Supplied records =>
——
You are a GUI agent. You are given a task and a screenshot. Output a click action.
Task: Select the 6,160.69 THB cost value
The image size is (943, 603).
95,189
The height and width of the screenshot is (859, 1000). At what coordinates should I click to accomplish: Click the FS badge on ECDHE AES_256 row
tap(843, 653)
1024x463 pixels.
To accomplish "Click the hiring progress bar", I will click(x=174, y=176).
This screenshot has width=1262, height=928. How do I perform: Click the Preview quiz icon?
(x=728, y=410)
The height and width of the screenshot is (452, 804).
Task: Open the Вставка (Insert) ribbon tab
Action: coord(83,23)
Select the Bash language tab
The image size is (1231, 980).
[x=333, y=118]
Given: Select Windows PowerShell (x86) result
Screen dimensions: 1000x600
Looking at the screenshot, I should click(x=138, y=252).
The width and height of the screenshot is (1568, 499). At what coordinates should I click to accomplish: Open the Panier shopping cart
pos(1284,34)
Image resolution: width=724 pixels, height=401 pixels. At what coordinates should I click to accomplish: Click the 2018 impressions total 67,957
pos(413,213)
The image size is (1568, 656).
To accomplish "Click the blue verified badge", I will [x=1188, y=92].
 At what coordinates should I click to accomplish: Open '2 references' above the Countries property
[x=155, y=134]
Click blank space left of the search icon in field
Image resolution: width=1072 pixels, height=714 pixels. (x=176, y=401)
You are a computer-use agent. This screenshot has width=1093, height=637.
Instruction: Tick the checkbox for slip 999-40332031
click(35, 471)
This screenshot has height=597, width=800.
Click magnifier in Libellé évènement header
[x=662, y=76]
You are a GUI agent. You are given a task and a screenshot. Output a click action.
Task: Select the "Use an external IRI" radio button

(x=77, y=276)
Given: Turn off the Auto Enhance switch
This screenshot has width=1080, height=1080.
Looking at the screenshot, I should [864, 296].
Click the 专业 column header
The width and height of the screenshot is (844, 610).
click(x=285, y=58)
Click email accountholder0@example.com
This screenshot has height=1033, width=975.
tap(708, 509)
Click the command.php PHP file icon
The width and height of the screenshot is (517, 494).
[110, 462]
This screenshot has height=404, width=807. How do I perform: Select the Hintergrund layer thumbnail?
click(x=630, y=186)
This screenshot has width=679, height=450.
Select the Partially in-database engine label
——
Please repeat each entry exactly as written.

You are a GUI agent. You are given a task and a screenshot. Output a click action.
Task: Select the 6,160.69 THB cost value
The image size is (943, 603).
95,189
The height and width of the screenshot is (859, 1000). At what coordinates should I click to accomplish: Click the FS badge on ECDHE AES_256 row
tap(843, 653)
1024x463 pixels.
To accomplish "Click the hiring progress bar", I will click(x=174, y=176).
This screenshot has width=1262, height=928. How do I perform: Click the Preview quiz icon?
(x=728, y=410)
The height and width of the screenshot is (452, 804).
Task: Open the Вставка (Insert) ribbon tab
Action: coord(83,23)
Select the Bash language tab
The image size is (1231, 980).
[x=333, y=118]
Given: Select Windows PowerShell (x86) result
Screen dimensions: 1000x600
Looking at the screenshot, I should click(x=138, y=252).
The width and height of the screenshot is (1568, 499). At what coordinates should I click to accomplish: Open the Panier shopping cart
pos(1284,34)
Image resolution: width=724 pixels, height=401 pixels. At what coordinates should I click to accomplish: Click the 2018 impressions total 67,957
pos(413,213)
The image size is (1568, 656).
To accomplish "Click the blue verified badge", I will [x=1188, y=92].
 At what coordinates should I click to accomplish: Open '2 references' above the Countries property
[x=155, y=134]
Click blank space left of the search icon in field
Image resolution: width=1072 pixels, height=714 pixels. (x=176, y=401)
You are a computer-use agent. This screenshot has width=1093, height=637.
Instruction: Tick the checkbox for slip 999-40332031
click(35, 471)
This screenshot has height=597, width=800.
Click magnifier in Libellé évènement header
[x=662, y=76]
You are a GUI agent. You are given a task and a screenshot. Output a click action.
Task: Select the "Use an external IRI" radio button

(x=77, y=276)
Given: Turn off the Auto Enhance switch
This screenshot has width=1080, height=1080.
Looking at the screenshot, I should [864, 296].
Click the 专业 column header
The width and height of the screenshot is (844, 610).
click(x=285, y=58)
Click email accountholder0@example.com
This screenshot has height=1033, width=975.
tap(708, 509)
Click the command.php PHP file icon
The width and height of the screenshot is (517, 494).
[110, 462]
This screenshot has height=404, width=807. How do I perform: Select the Hintergrund layer thumbnail?
click(x=630, y=186)
This screenshot has width=679, height=450.
Select the Partially in-database engine label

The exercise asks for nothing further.